Мария улыбнулась неопределенной улыбкой:
— У тебя небольшие запросы.
— Совсем небольшие.
Они опустились на софу, ее голова покоилась на его правой руке, его голова — на ее левой, ноги оказались на подушках.
Звучала стереозапись. Пел «Звездный корабль».
Тело Пэйджита медленно цепенело. Комната утонула в сумраке, из тьмы выступали: катящийся на них шар Вазарели, два пустых бокала, игральная кость с последним выпавшим жребием на доске для игры в триктрак. Ее глаза.
Он почувствовал, что теряется в них. Откуда-то издали наплывало пение «Мираклей». Он не знал и не хотел знать, сколько времени длится их молчание.
Безмолвие нарушил ее голос:
— А знаешь, Крис, ведь ты очень счастливый. Никто и никогда тебе не был нужен.
Это прозвучало так, будто она говорила не ему, а кому-то другому. Он не нашелся что ответить, кроме:
— Я уже слышал это.
— Нет, я вот что хотела сказать. Половина девушек, которых я знала с детства, вышли замуж в восемнадцать. Иногда я ненавижу свое прошлое.
Но ее слова как будто повисли в воздухе. Пэйджит понял, что сейчас его мало занимают ее беды: и то, что она католичка, и что родители у нее бесчувственные и никогда не поддерживали ее, и что ее бывший муж требовал, чтобы она бросила юридический и рожала детей.
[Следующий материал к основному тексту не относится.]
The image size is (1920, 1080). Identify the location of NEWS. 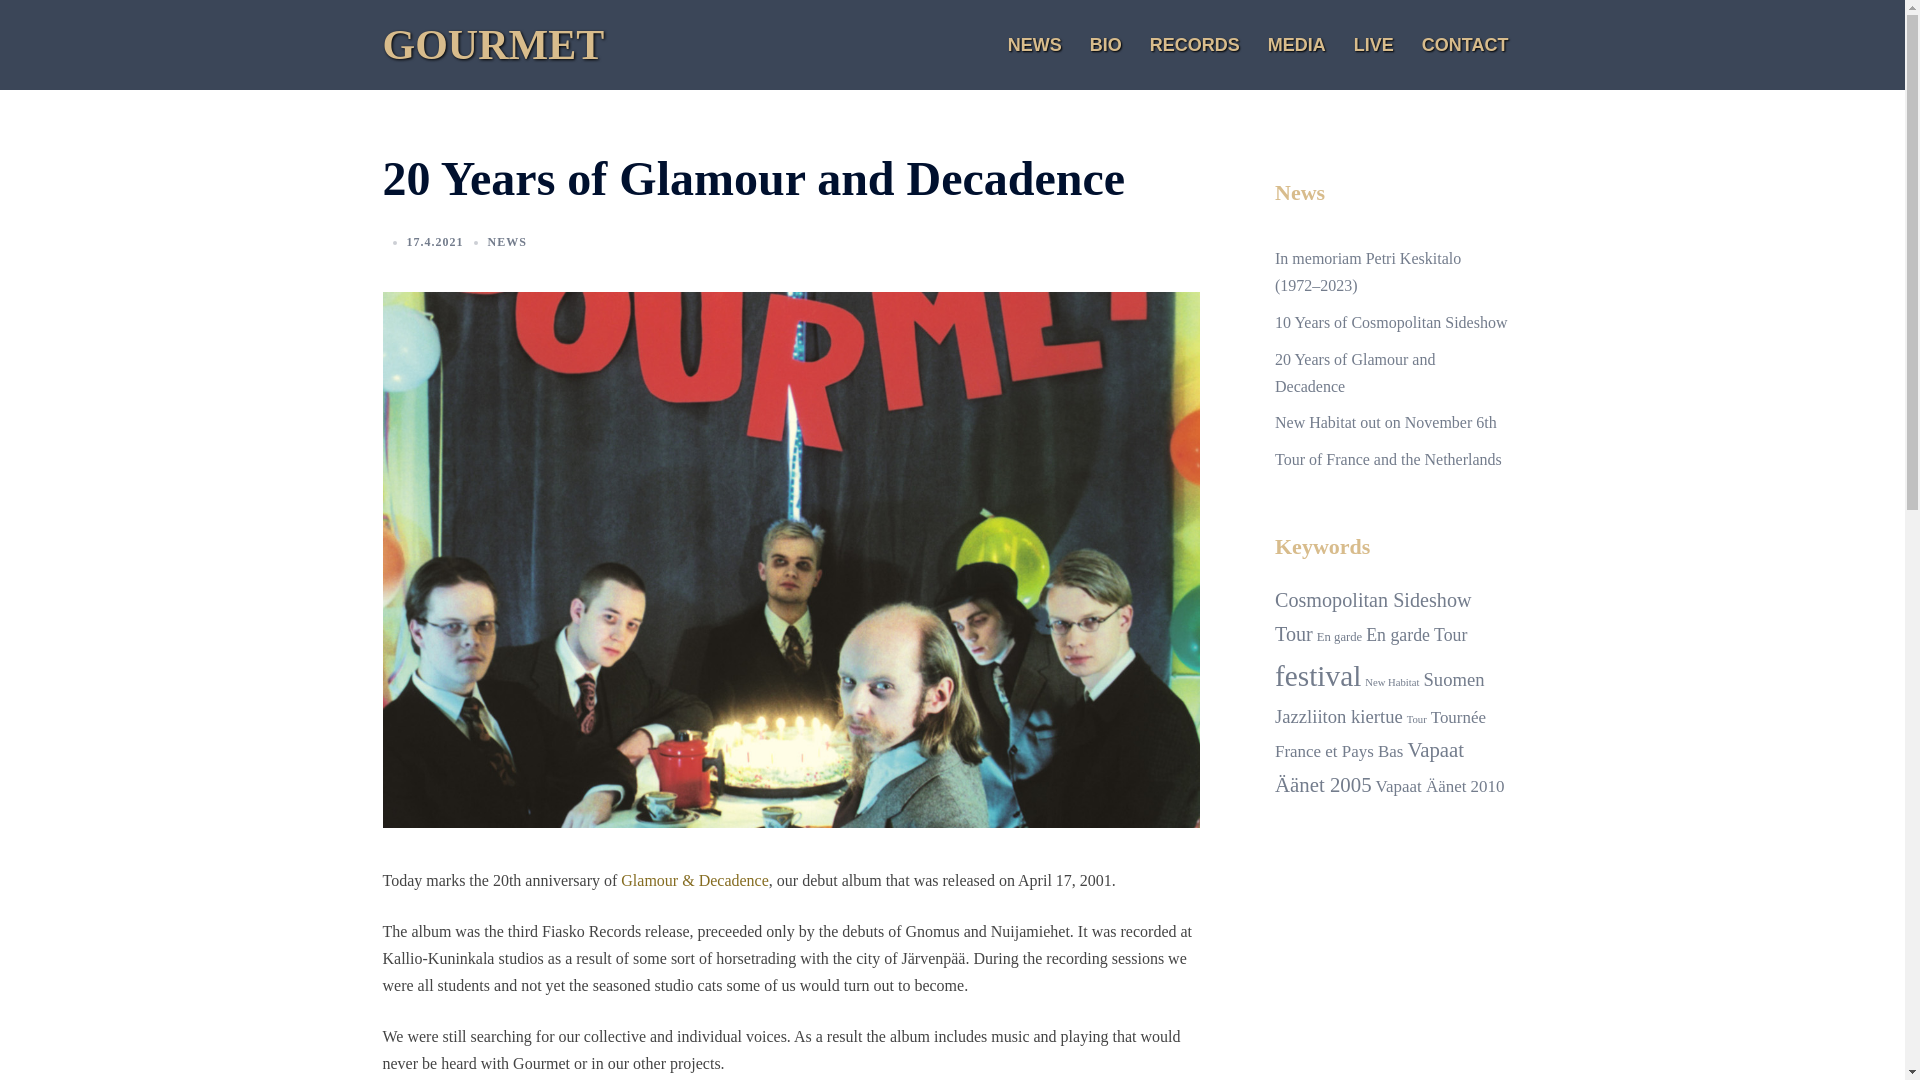
(508, 242).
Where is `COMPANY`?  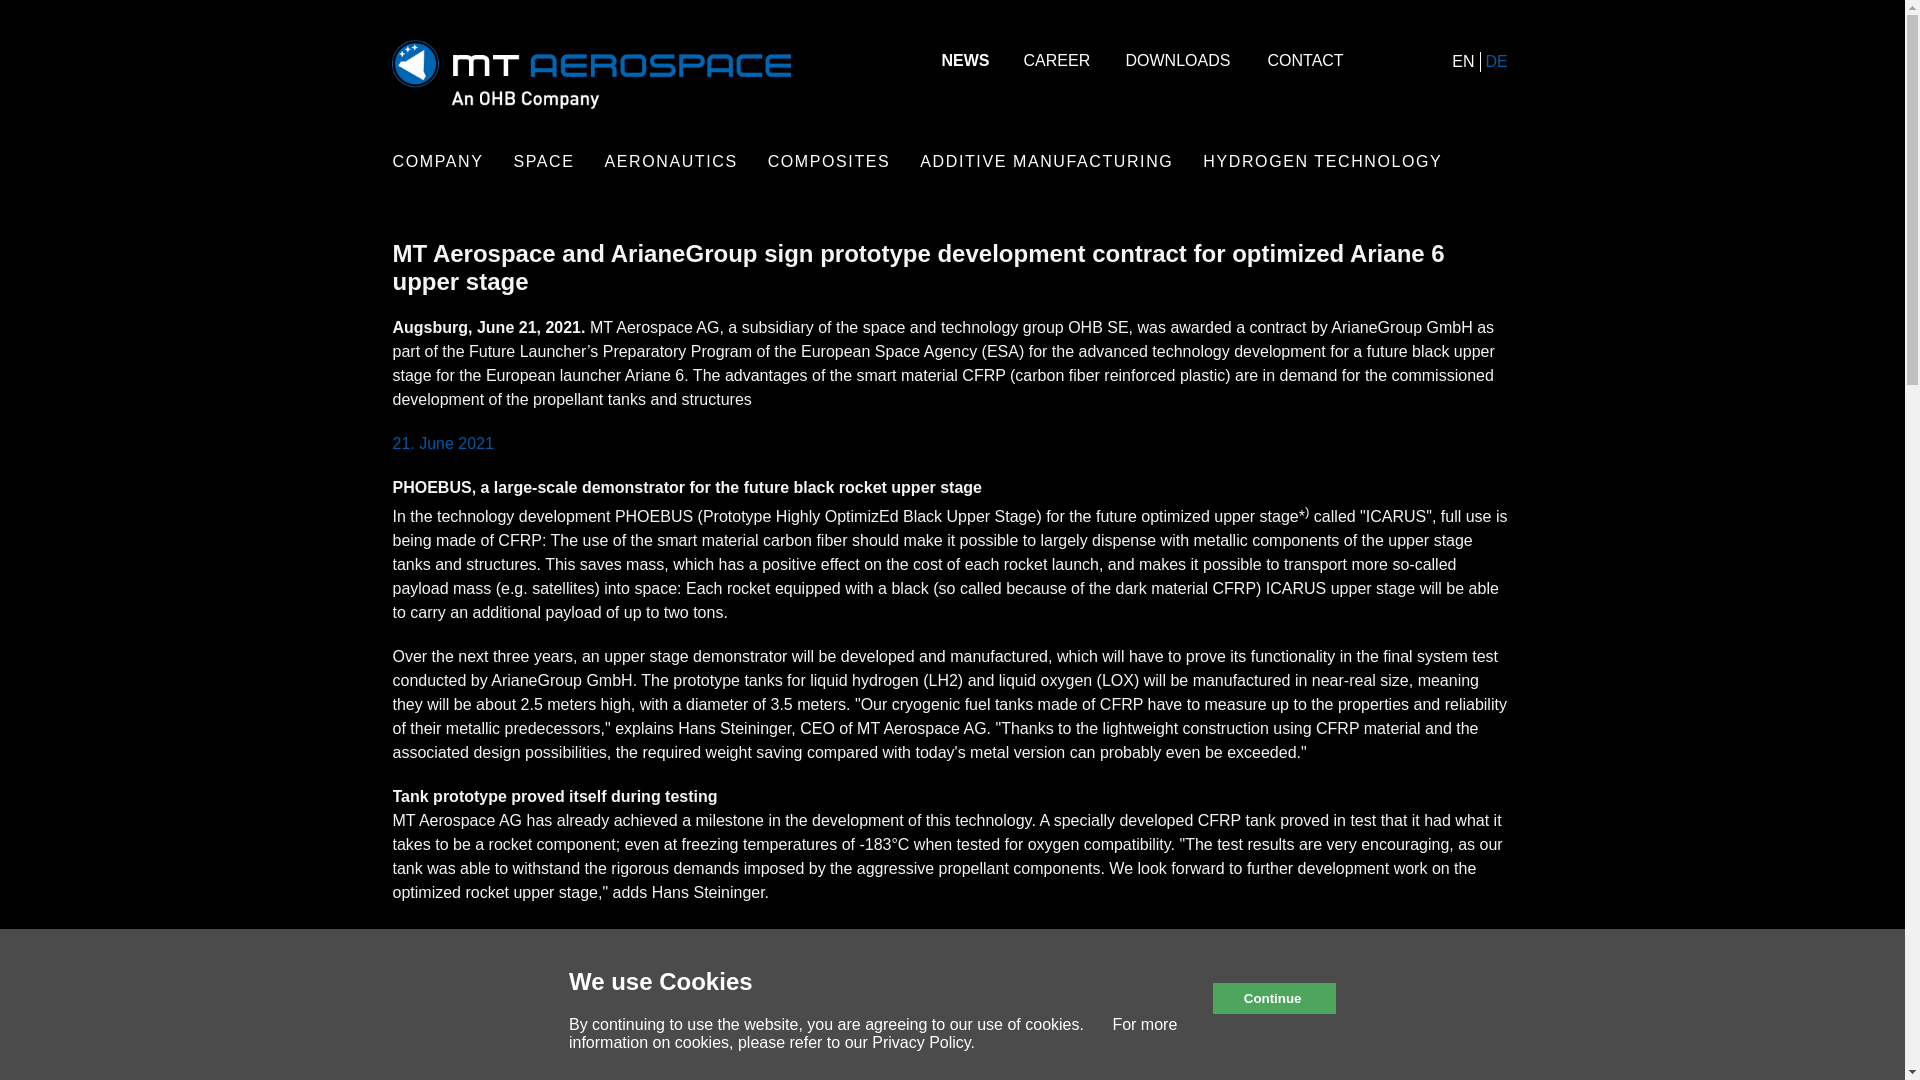 COMPANY is located at coordinates (437, 162).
Забыл он и то, как нелегко давался ей жизненный успех. Как гордилась она своей должностью помощницы председателя их комиссии. Амбиция эта была причиной их ссор с Пэйджитом, возникавших всякую ночь, когда они занимались любовью.
Сегодня он ничего этого не хотел знать.
— Не надо. — Он улыбнулся. — Ты стала хозяйкой своей судьбы. Как раз то, что мне нравится в женщине.
Она улыбнулась в ответ. И тогда Пэйджит потянулся к ней. Ее лучистые черные глаза смотрели на него. Руки поднялись, образуя грациозную арку, и повлекли его к себе.
Они медленно раздевали друг друга. Губы и пальцы то и дело останавливались в особо привлекательных местах. Весь мир для них надолго исчез — остались лишь прикосновения, находки, звуки, что не были словами. Дальше, дальше, от одного к другому — его рот на ее соске, рука нежно касается влагалища, ее бедра приподнялись, тело изогнулось, стремясь к нему. Тепло ее кожи, пышные ухоженные волосы. Время остановилось, ушла спешка, улетучились терзания гордости и все то, что имело значение при свете дня.